変形性股関節症は、予防の段階はもちろん、痛みが慢性化している段階、手術の前後でも股関節周辺の筋肉の強化が大切です。変形性股関節症になると大腿骨頭を骨盤に固定する力が弱くなり、大腿骨頭が股関節から徐々に外にはみ出るような動きが起こりやすくなります。そこで、股関節周辺の筋肉を強化することで、大腿骨頭が股関節から外にはみ出ないように安定させることができるのです。
また、人工関節に置き換える手術を受けたとしても、術後の状態は筋肉の状況に左右されるといっても過言ではありません。手術前はもちろん、手術後にも運動に取り組むことで、人工関節の寿命、ひいては健康寿命を延ばすことにつながるのです。
残念ながら、ジョギングは変形性股関節症の改善には不適切です。地面から跳び上がって走るジョギングの動きは、下半身の各関節に体重の8~12倍の負荷をかけることになります。当然、股関節への負担が大きくなり、病気が進行してしまうと考えられるのです。
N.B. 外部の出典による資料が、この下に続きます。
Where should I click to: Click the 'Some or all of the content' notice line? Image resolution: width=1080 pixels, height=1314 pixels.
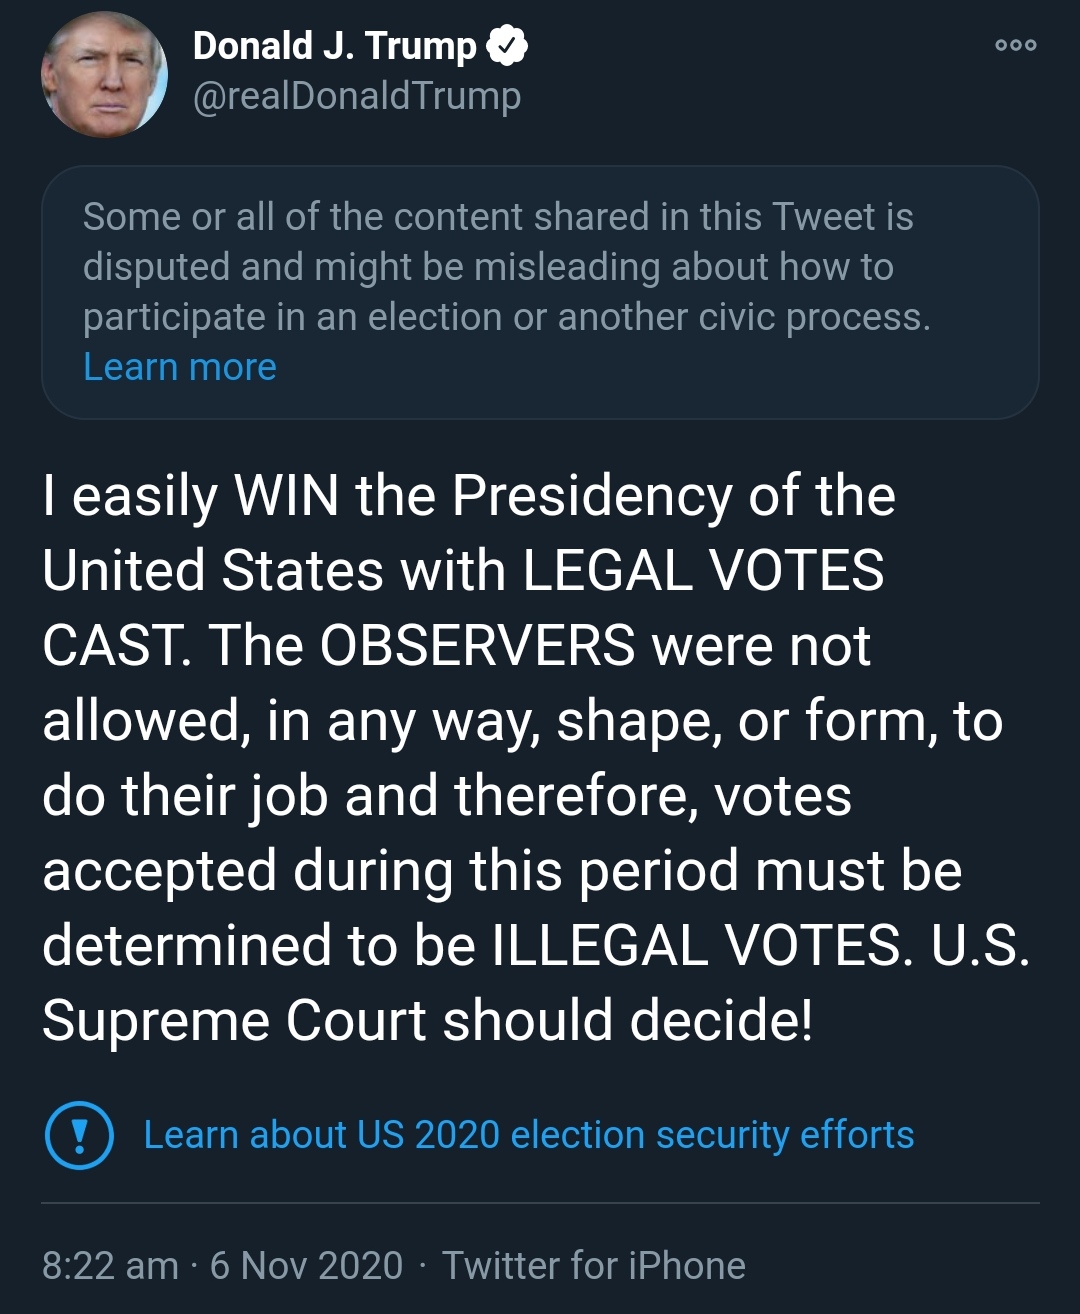498,217
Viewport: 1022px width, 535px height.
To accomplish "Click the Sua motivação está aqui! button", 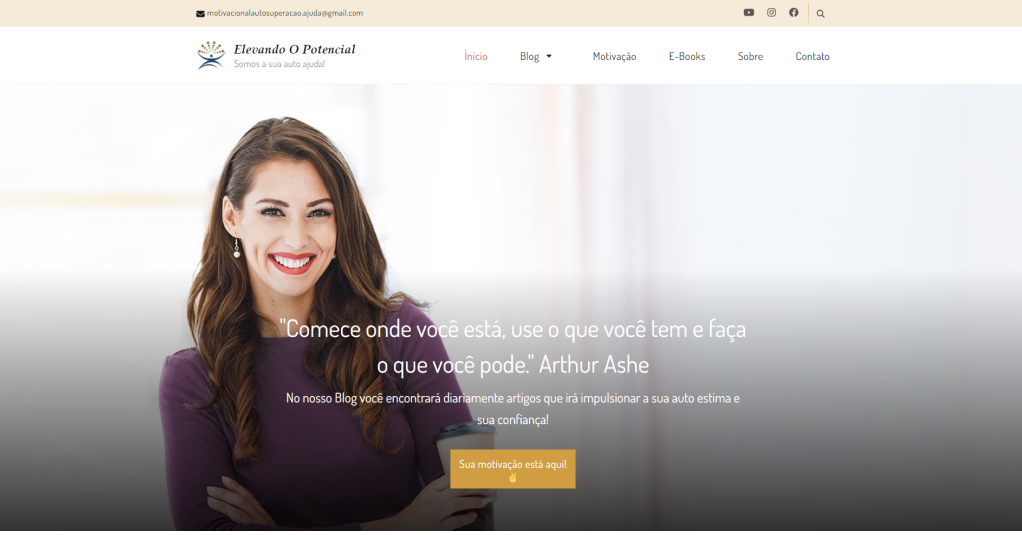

おすすめの運動は、ウォーキングです。片足がついている間にもう一方の足を前に出すゆっくりとした歩行は、ジョギングの数分の1の負荷ですみます。距離を重視し、休みながらでも長い距離を歩けるようになることを目標にして取り組むようにしましょう。目安としては週に2~3回、1回に5000~6000歩を目標にするといいでしょう。
私が患者さんにおすすめしている筋力トレーニングが「臀筋強化体操」です。股関節を支える中臀筋と小臀筋を鍛えることを目的とした運動です。
臀筋強化体操には2種類あり、1つめは姿勢よく立ち、内ももと肛門をギュッと締めて5秒間維持するというもの。コツがつかめないときは、空のペットボトルを内ももに挟んで潰すように力を入れましょう。慣れたら家事の合間、バスや電車を待っているときなど、時間を見つけてできるだけ多く行ってください。
2つめは横向きに寝て行う体操です。上になった脚をゆっくり上げ、上げ切ったら5秒維持して、ゆっくり下ろします。この2種類の体操を継続することで、変形性股関節症の予防・進行抑制はもちろん、人工関節手術後でも人工関節の耐久性の維持や日常動作の改善が見込めます。
残念ながら、損傷した関節を回復させる治療法はまだ研究の段階であり、広く普及していません。一方で、股関節の人工関節手術はすでに50年以上研究が続いている治療法であり、材質、手術方法なども日々進歩しています。現在、日本では年間5万人以上の方が手術を受けられており、一般的な手術になりつつあります。
すでに変形性股関節症と診断されている患者さんは単に手術ということを恐れて痛み止めを飲みつづけることなく、一度しっかり専門家の診断と指導を受けましょう。「いつかは人工関節に替えるかもしれない」と前向きに捉え、運動療法に取り組んで人工関節に切り替える時期を見極めるようにすることをおすすめします。